Sunday, June 21, 2015

Something Better To Come

At least you don't live in a dump outside of Moscow. There, I've just given you a riposte for anybody who complains about having it rough.

If you need more details, you can watch Polish director Hanna Polak's moving documentary Something Better To Come, which is about people who actually do live in Svalka, a landfill less than fifteen miles from the heart of Moscow.

Live. And breed.

Which, I hasten to add is less of a horror-movie CHUD thing and more a Jurassic Park style "life finds a way" thing. Over the course of 14 years (2 years better than that boy movie!) Polak follows the life of Yulia, a 10 year old girl (at first) whose father died, with the resultant effect being that she and her mother lost their apartment.

This, by the way, doesn't appear to be a "can't make the rent" thing but more of a "the state viewed the apartment as his, and it would take a while for them to apportion a new kvartira for us." It seems as though the USSR went from a hellish vision of Communism to a hellish fusion of Socialism and Fascism.

Complete with the "Oh, we mustn't let the news get out that we have children living in our dumps". Polak doesn't spend a lot of time on it, but occasionally she gets rousted by Junkyard Goons who order her to stop filming.

And in this giant wasteland, the residents provide a service: They are essentially recyclers, finding useful bits of electronics, metals, or anything valuable. They are, naturally, prohibited from selling these things—which reminds me of nothing so much as the laws that were enacted here to require trash separation, pitched as a recycling thing but more meant to prevent the indigent from fishing valuable things out of the trash and possibly finding some self-sufficiency.

In Svalka, the residents are paid in Vodka for the efforts, primarily, which is good because there are a lot of alcoholics among the grownups and the kids need to follow in those footsteps, I guess.

Besides scavenging, the Svalkans also demonstrate considerable creativity setting up places to live—places which are periodically knocked down on the apparent order of the Junkyard's owner.

The movie's not really political in that sense. We don't really see much about the whys and wherefores. Yulia's mom is an alcoholic. A variety of pictures about the dad, positive and negative, are painted over the years which might all have been true, at various points.

We do see amazing amounts of filth, meals cooked from discarded food, lots and lots of drinking, death and despair.

On the three-point-scale:

1. Well, obviously this is an interesting topic: The survival of people at the bottom rung of society that seems pathological invested in keeping them down.

2. The presentation is very much on the phone cam level.

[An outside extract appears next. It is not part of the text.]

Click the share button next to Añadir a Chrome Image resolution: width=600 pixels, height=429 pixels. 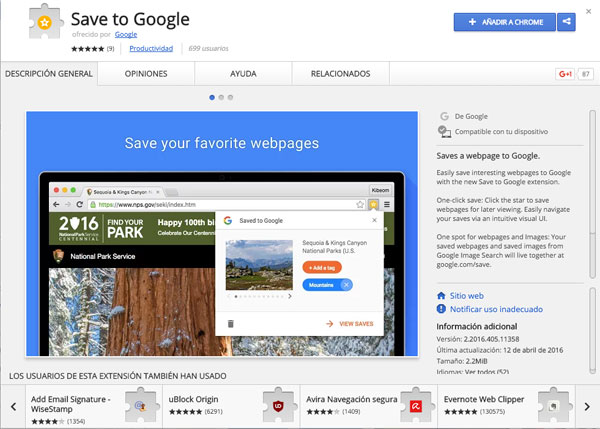(x=567, y=21)
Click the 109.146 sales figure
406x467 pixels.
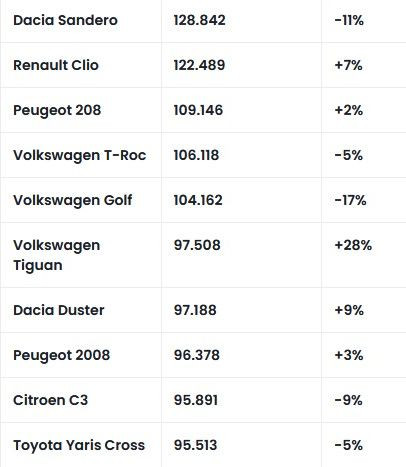pos(198,110)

It's good enough to see what's going on, and overall adequate to the task, but this is a case where something dressy would feel utterly false. You know, like those reality shows where people are trying to "survive", and you're thinking "But there's a camera crew right there! There's gotta be a craft services table within 15 yards!"

3. Slant? Well, that's interesting. I can't say that the director didn't help Yulia navigate byzantine Russian bureaucracies at any point to try to help her get out of Skalva, and if she did, would that be something to complain about? If there were things Polak saw that she couldn't record, and still feel human, are we to kvetch?

Honestly, I was just happy, thrilled even, that the movie provides some semblance of hope—not necessarily for the denizens of Svalka, because there's damn little hope there—but for Yulia herself, even if Polak was the one who had to help provide it. It doesn't take from the story, but it also doesn't punish the audience for getting invested, so it can veer in to what they call "poverty porn" these days.

The Boy was also moved. This was the sixth and final film in our streak of "way above average" films.